Climbing the stairs, still in my suit, I felt a stiffness in my side coat pocket and pulled out the folded church program. It had been my father’s habit to fold the program and stick it in his pocket rather than throw it away. He had been reluctant to throw anything away, an ineffectual tenderness that had exasperated me as a boy. I laid the obsolete program on the stack of magazines that still awaited disposal on the window-sill at the head of the stairs.

“Mother?”

She was asleep, half-propped up on two pillows, one bare arm lying on top of the blanket. Her hair, seen from above, seemed entirely white, and her hand, lying palm-up beside the colander of berries—Peggy had picked too many green—had the loose-clenched chunkiness of a child’s.
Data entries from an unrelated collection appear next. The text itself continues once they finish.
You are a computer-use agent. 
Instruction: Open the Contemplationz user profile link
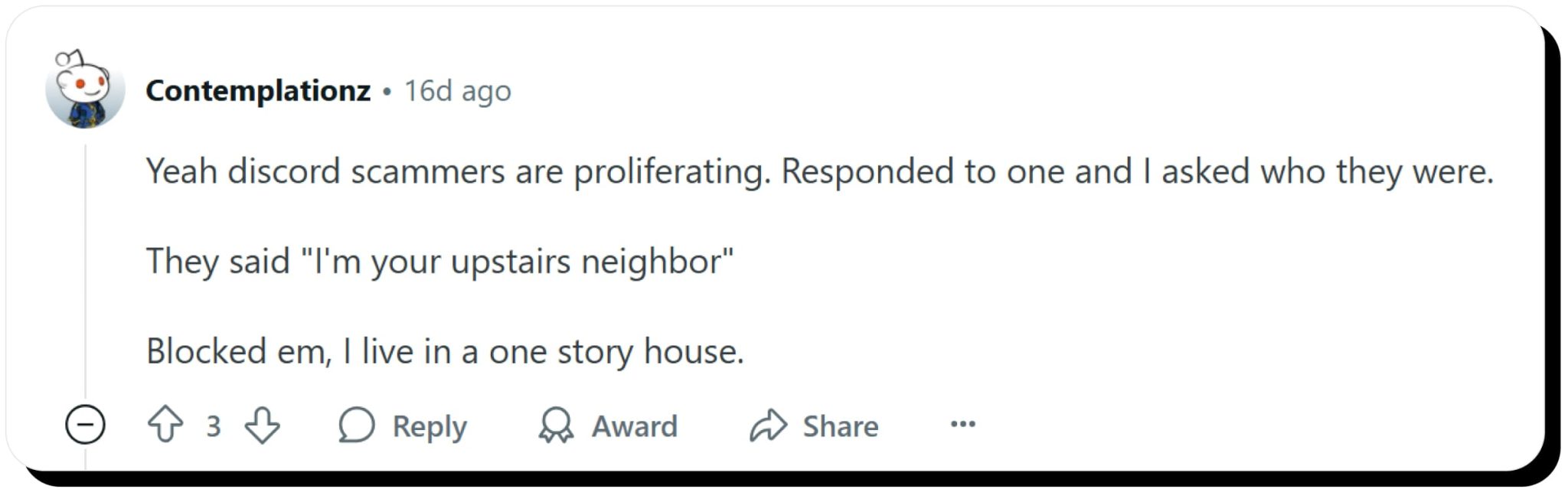click(x=258, y=91)
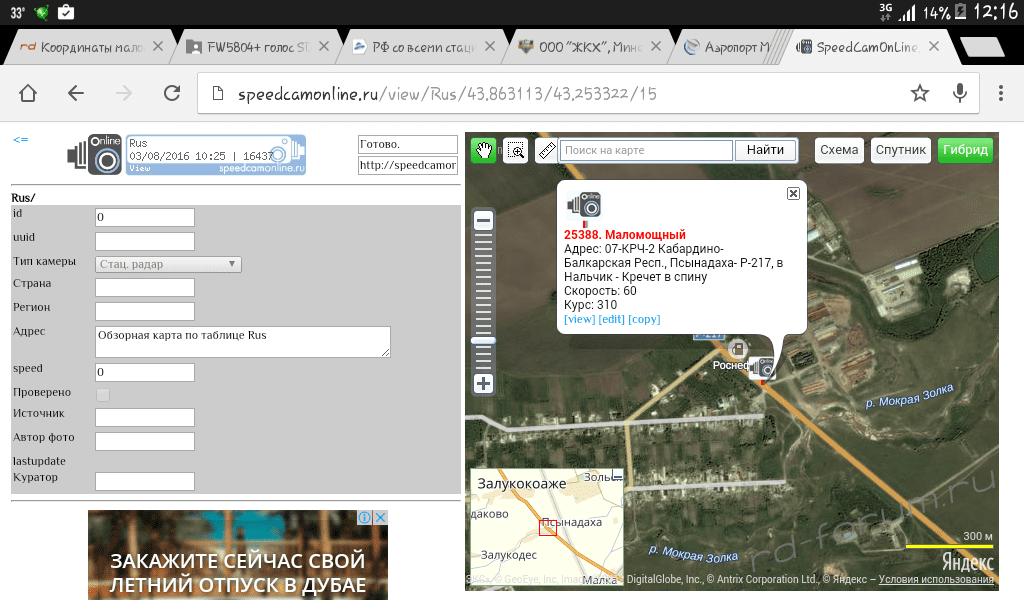The width and height of the screenshot is (1024, 600).
Task: Zoom in with the map plus button
Action: [x=483, y=383]
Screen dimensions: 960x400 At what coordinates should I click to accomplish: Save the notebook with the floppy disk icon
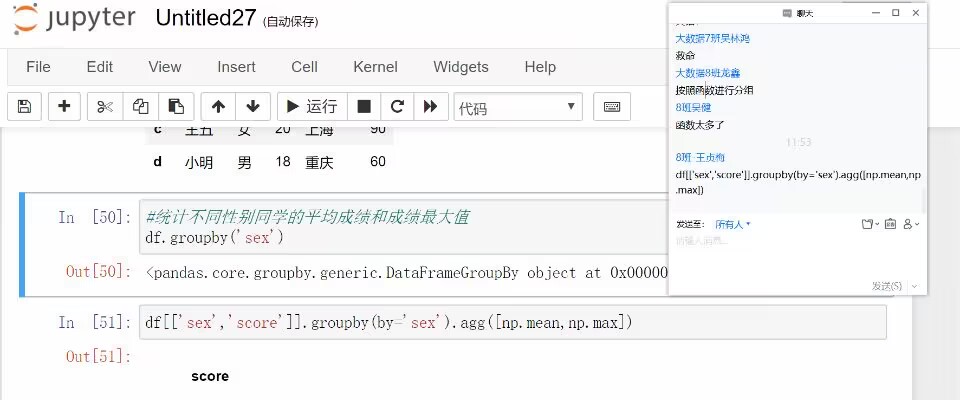(x=25, y=106)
Sleep deepened the lines running from the wings of her nose to the corners of her mouth and had drawn parallel secondary creases down through the flesh of her cheeks, where no wrinkles had been before. I saw her, now, as an old woman. Always before she had appeared to me as a heavier version of the swift young mother outsprinting my father from the barn. I had felt this woman within her and had felt that she was withheld from me as a punishment. In sleep my mother had slipped from my recognition and blame and had entered, unconsciously, a far territory, the arctic of the old. The underside of her curiously smooth arm was silvery in the light that at the window strained gold from the wilt-rimmed leaves of the geraniums standing potted on the sill. I realized that my mother must water and tend and “keep” these plants, in this room where she said she never slept, and I felt all around me, throughout the farm, a thousand such details of nurture about to sink into the earth with her. Death seemed something minor, a defect she had overlooked in purchasing these acres, a negligible flaw grown huge. She made a tranquil snoring noise; her limp hand fidgeted; I removed the quarter-full colander from the danger of spilling. I bent over my mother’s form as once on a beach I had examined the wobbly outline my children had traced around my body as I lay stretched on the sand. My shape had seemed grotesquely small, emptied of life’s vibrations.